Figure 1. Basic two-stage converter configuration.

Figure 1. Basic two-stage converter configuration.

2. Two-Stage Converter Architecture for EESSS

A two-stage converter basically consists in two coupled converters: the first one is a two-quadrant current reversible chopper, carrying out a d.c.-d.c. conversion and consisting of the combination of a step-down (buck) and of a step-up (boost) converter, the second one is a switch-mode d.c.-a.c inverter. Two possible d.c.-d.c. converter layouts are considered, namely layout 1 and layout 2 of Figure 2. In the following, their behaviour is analysed in EESSS charge and discharge operation in order to identify the more profitable configuration for stationary storage applications.

Figure 2. Main layouts of the d.c.-d.c. stage of the two-stage converter.

Figure 2. Main layouts of the d.c.-d.c. stage of the two-stage converter.

2.1. EESSS Discharge: Layout 1 vs. Layout 2 Behaviour

Let us suppose that an EESSS in discharge mode is connected to a layout 1 d.c.-d.c. converter and that the inductor current i_L is constantly not null. In this case the d.c.-d.c. converter operates as a step-up (boost) converter and T₁ conduction is permanently inhibited.

The converter output voltage U_o can then be expressed [12] as a function of the EESSS voltage U_b and of the duty cycle D of the d.c.-d.c. converter (i.e., of T₂ switch) as:

$$U_o=1/\left(1-D\right)\cdot U_b$$

(1)

Being 0 ≤ D ≤ 1, U_o is always greater than U_b. This condition enables electric power to flow from the battery to the network. As it is shown in Figure 3b, the battery current i_b is unidirectional and equal to i_L.

Figure 3. Layout 1 discharge operation: current and voltage waveforms (continuous conduction).

Figure 3. Layout 1 discharge operation: current and voltage waveforms (continuous conduction).

If an EESSS is connected, in the same condition above mentioned, to a layout 2 d.c.-d.c. converter (now operating as step-down − buck − converter, being T₂ inhibited), the output voltage U_o still depends upon the T₁ duty cycle D, and it is given by:

$$U_o=D\cdot U_b$$

(2)

since D ranges between 0 and 1, U_o is always lower than U_b.

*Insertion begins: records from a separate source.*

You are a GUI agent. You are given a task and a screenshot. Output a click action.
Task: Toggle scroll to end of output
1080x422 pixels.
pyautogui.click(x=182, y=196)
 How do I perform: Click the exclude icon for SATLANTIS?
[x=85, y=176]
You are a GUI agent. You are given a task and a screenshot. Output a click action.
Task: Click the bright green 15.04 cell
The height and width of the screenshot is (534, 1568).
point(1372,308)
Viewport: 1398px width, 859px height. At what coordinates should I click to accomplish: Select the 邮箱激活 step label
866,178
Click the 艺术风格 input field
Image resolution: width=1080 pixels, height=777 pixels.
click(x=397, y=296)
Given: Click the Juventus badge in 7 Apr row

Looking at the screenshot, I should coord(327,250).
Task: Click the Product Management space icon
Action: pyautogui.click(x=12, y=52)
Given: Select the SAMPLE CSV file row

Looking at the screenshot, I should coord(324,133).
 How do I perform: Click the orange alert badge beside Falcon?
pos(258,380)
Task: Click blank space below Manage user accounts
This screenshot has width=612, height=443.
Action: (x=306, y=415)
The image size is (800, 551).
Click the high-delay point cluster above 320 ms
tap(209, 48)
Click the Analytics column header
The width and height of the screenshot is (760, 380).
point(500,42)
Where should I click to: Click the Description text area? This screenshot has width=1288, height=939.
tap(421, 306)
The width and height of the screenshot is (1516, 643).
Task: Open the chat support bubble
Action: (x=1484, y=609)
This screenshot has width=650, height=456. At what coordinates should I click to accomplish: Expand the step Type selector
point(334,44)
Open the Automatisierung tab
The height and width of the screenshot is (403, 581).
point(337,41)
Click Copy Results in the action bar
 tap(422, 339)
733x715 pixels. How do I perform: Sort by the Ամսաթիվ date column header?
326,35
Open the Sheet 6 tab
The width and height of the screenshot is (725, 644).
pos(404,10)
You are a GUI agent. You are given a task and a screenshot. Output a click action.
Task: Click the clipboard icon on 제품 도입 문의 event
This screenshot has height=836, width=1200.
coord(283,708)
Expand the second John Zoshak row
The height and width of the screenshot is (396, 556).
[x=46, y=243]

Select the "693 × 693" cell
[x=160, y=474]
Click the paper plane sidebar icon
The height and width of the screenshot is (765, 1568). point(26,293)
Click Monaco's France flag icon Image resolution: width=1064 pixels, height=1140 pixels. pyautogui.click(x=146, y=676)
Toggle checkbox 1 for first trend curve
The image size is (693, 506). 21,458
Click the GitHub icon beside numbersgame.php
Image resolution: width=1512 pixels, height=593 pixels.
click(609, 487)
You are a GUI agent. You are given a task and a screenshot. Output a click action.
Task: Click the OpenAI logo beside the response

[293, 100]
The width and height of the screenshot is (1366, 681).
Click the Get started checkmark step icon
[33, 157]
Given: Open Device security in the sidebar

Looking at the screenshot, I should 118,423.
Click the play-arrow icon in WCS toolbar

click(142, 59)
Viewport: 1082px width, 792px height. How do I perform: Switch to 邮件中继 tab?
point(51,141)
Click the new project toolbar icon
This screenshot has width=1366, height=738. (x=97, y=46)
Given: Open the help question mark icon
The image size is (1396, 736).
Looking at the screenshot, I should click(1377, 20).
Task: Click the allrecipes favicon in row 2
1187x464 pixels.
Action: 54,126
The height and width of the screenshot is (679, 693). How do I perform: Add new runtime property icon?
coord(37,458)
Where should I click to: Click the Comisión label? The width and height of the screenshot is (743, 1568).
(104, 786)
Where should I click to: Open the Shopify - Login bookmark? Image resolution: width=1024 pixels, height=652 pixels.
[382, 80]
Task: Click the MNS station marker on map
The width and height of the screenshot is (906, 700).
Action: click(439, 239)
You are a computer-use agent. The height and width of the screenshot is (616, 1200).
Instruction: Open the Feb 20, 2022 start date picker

This condition allows the flow of power from the battery to the network but, in this case, the battery current i_b is not equal to i_L and it has an impulsive behaviour as it is shown in Figure 4.

2.2. EESSS Charge: Layout 1 vs. Layout 2

Let us suppose that an EESSS in charge condition is connected to a layout 1 d.c.-d.c. converter, and that the inductor current i_L is constantly not null. In this condition, the d.c.-d.c. converter operates as a step-down stage (T₂ is inhibited) and its output voltage (i.e., battery voltage U_b) still depends only upon the T₁ duty cycle D, and it is given by:

$$U_b=D\cdot U_o$$

(3)

Consequently, the battery voltage U_b is always lower than the input voltage U_o. In the EESSS charge mode this voltage behaviour has a key-role because the power flow from the grid to the battery is always guaranteed, so that the charge operation is possible directly from the grid. The battery current is unidirectional and non-impulsive (see Figure 5).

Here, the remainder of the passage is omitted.